WH deleted the most recent texts right before D-Day so I never saw those. Sometimes he wishes I'd seen those when he was withdrawing from the A, but all I saw were the ones from when he was firmly in the fog.
The truth is that it happened, and it really doesn't matter what they said to each other. Right
I know a lot of people feel this way but I don't. What they said to each other does matter a lot to me. I wish it didn't but it does. Things started between them in August 2012 but I didn't catch on until late April 2013. So I couldn't recover any of the early texts, which in my opinion were the most important. The ones I did recover were incomplete. Even though I never recovered any texts of a sexual nature, it still makes me crazy! Especially when I see he sent her a text at 130 am saying
surprise :) but I have no idea what it was or meant because it didn't recover all of them. I go back and read them from time to time and it hurts but like you I feel like I'm searching for something. I don't know what it is though.
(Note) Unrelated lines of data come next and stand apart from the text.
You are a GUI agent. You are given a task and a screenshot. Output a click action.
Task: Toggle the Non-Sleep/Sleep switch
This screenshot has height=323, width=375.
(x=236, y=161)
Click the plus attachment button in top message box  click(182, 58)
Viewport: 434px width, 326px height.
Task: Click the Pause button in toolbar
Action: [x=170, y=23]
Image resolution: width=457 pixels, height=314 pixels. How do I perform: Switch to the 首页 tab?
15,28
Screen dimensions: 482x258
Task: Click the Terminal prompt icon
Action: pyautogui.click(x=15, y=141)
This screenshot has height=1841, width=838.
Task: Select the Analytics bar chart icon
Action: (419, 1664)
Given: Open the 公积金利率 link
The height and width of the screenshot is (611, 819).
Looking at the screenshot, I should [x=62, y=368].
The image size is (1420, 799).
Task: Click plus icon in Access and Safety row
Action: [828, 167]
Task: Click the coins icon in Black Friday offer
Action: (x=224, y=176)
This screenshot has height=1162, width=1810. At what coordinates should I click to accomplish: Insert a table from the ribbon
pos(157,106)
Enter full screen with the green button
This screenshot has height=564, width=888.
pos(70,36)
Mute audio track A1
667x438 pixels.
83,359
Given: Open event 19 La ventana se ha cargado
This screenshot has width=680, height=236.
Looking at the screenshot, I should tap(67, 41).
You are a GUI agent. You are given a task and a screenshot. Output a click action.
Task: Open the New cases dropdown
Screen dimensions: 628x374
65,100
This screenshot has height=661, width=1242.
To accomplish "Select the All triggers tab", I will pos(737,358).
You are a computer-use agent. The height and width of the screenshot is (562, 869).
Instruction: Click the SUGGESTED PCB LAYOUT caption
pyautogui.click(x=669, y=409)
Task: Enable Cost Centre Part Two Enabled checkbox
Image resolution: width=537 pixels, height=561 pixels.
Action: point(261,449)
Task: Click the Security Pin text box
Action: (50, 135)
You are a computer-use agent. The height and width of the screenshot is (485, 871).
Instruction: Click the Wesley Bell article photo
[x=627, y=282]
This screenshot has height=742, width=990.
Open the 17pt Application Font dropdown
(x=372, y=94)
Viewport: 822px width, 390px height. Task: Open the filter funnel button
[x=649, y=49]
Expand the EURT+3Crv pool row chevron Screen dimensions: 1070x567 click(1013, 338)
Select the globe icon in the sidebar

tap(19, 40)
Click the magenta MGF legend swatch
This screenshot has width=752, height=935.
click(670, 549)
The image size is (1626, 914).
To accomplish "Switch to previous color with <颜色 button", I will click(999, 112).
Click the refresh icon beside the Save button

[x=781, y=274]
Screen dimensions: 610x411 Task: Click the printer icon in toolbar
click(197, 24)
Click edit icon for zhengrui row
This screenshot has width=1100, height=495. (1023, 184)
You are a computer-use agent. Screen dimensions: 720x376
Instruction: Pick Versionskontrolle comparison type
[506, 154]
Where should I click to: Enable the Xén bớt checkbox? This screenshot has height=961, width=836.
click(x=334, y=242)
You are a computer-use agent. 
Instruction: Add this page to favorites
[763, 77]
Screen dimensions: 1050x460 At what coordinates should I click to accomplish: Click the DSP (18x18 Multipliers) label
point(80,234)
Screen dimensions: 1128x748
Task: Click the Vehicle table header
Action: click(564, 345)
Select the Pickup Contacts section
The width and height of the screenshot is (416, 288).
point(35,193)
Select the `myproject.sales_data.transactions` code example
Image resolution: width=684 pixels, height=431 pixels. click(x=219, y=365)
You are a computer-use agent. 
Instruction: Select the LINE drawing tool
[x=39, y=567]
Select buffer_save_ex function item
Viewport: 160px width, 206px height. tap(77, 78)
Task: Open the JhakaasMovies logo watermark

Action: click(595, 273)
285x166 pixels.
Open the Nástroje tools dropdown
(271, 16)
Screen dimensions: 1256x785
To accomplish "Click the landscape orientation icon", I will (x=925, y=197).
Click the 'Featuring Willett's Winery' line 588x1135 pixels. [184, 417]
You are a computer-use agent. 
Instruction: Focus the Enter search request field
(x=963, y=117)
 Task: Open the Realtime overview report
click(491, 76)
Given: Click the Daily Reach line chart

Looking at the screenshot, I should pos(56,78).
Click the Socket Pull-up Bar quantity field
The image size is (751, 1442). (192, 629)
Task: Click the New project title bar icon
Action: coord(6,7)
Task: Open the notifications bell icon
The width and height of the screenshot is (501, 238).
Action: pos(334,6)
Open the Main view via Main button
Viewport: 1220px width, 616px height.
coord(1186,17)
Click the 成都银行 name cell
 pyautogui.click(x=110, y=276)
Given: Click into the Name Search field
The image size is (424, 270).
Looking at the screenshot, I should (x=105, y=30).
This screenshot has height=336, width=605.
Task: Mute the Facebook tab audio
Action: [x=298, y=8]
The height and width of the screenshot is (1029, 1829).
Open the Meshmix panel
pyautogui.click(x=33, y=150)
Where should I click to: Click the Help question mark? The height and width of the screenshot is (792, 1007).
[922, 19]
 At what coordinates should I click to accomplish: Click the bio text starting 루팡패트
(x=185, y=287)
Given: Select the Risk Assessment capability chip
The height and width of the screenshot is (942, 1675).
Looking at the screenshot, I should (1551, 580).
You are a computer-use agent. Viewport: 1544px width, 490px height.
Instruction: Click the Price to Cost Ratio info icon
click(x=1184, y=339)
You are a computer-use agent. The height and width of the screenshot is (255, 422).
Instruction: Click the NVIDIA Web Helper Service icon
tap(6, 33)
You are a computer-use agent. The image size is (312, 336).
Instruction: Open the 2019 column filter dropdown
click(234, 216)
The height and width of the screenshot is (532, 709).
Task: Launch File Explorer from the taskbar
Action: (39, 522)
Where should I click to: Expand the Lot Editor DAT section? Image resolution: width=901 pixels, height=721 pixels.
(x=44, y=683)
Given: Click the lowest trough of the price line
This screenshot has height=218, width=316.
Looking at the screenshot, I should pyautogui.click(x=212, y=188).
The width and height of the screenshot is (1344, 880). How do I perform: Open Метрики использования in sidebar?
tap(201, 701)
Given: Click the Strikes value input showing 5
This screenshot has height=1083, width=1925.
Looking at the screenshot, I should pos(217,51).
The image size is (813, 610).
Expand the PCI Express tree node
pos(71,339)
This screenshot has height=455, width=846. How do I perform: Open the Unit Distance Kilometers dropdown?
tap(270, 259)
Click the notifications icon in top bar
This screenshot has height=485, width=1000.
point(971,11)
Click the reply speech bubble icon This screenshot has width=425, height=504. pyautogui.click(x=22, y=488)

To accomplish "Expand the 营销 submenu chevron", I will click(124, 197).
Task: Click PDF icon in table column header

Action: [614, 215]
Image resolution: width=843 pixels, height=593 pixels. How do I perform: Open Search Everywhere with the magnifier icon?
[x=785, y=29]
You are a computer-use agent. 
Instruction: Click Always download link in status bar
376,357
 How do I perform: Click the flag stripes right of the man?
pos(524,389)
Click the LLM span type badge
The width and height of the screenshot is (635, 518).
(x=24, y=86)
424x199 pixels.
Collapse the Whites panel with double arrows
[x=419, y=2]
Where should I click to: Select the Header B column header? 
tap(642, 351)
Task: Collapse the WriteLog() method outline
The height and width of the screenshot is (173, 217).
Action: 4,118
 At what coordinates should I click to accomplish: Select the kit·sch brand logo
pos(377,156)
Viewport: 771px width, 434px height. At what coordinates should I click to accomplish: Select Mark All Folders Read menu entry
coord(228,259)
Maybe trying to make sense of it all... I should burn them so I stop torturing myself but I can't bring myself to do it.
I want it back to search for so many things- my name, our children's names, his phone number, the words meet/see/love/wife, the name of our town. And to see the dates. He tells me of a few times that make sense when I look back over the years, but I'd like proof that those times are the only times.
So if it were texts, I'm not sure I'd be going over and over them. I really just want to know (without a doubt) the timeline and the extent, which if you've already seen the texts is established.
It could also be a way to bring the pain back so that it stays present for you and you don't move forward faster than you're ready to. I find my good days are when we are together and he's doing all the right things, and after them I need to shake myself and confirm it was a good day, but he's still the man who sent those emails. And one month of fabulous behavior hasn't yet proven he is changed.
I'm glad now. Honestly. Because I would have reread them over and over again. And I did enough to stall my healing along the way on my own.
Former 80s Icon wishful thinking
It's hard to absorb it all when you're in a state of complete shock. Even though it hurt, I needed to know exactly what I was dealing with.